Records excerpted from a collection:
#####

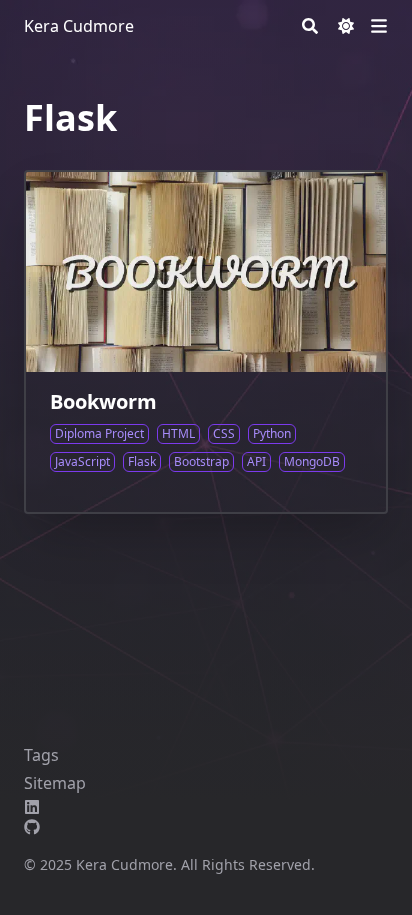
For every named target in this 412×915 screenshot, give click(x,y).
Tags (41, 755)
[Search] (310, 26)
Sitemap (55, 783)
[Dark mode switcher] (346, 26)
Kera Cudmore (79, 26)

#####

| Problem to solve |
Write out the entries again word for word. Do not include the pictures.

| Your solution |
For every named target in this 412×915 screenshot, give click(x,y).
Tags (41, 755)
[Search] (310, 26)
Sitemap (55, 783)
[Dark mode switcher] (346, 26)
Kera Cudmore (79, 26)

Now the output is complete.